• _What is being asked_:
Go to the line that contains "Viewport: 880px width, 475px" in the listing below, then output it and every line after it exactly, omitting pictures.

--- --- ---

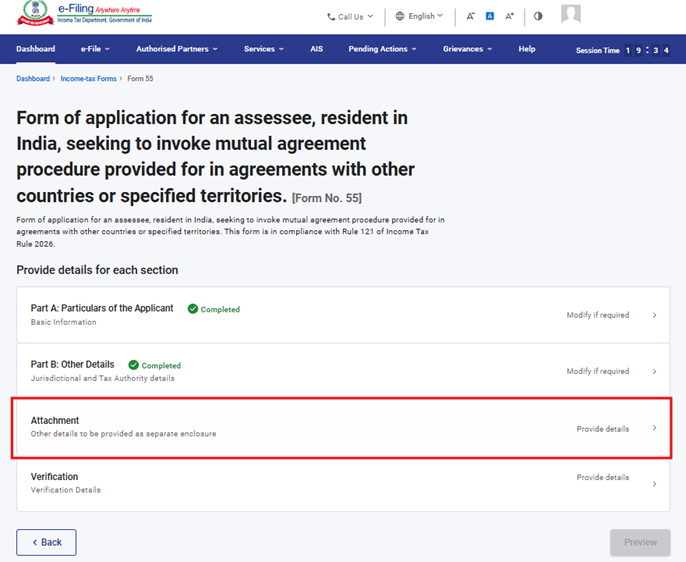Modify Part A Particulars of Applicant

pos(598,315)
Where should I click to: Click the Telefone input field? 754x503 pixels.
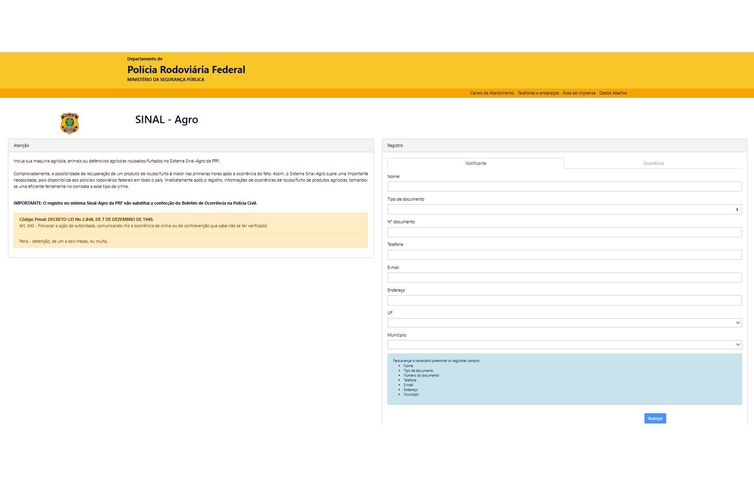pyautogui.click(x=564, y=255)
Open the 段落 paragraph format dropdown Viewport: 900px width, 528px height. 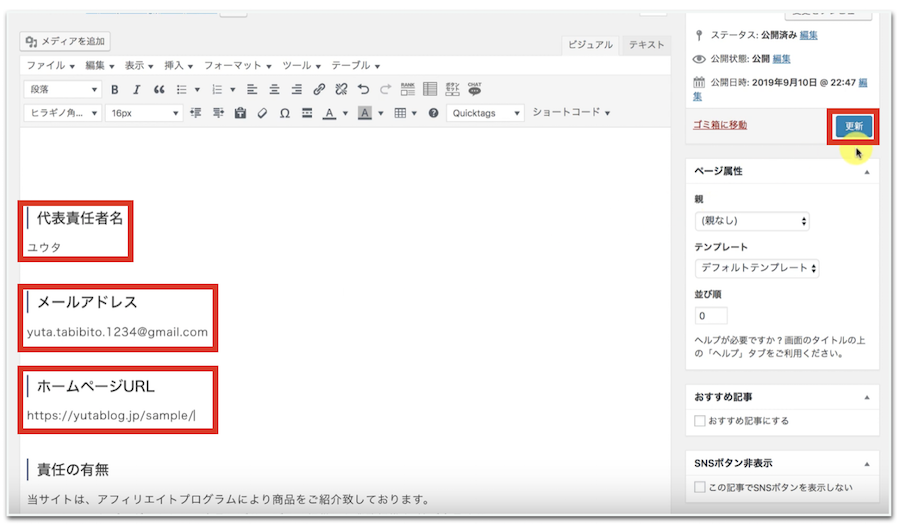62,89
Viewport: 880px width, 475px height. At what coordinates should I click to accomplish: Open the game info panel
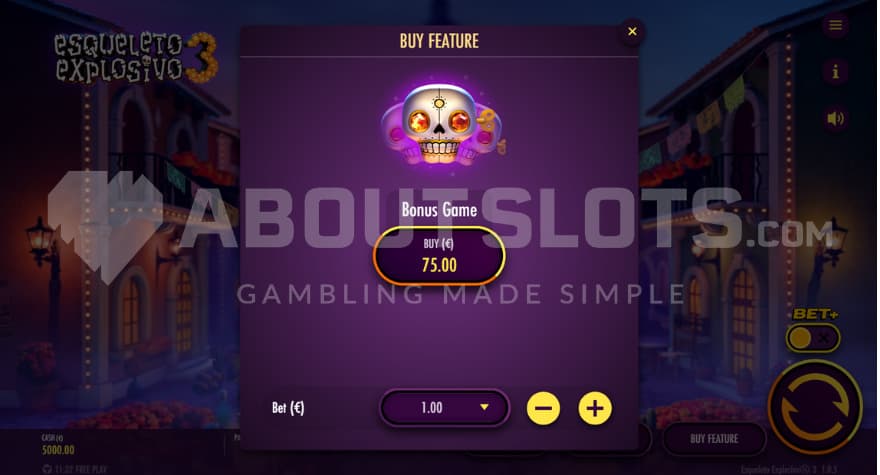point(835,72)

--- --- ---

• _Solution to this task_:
Viewport: 880px width, 475px height. At what coordinates should I click to accomplish: Open the game info panel
point(835,72)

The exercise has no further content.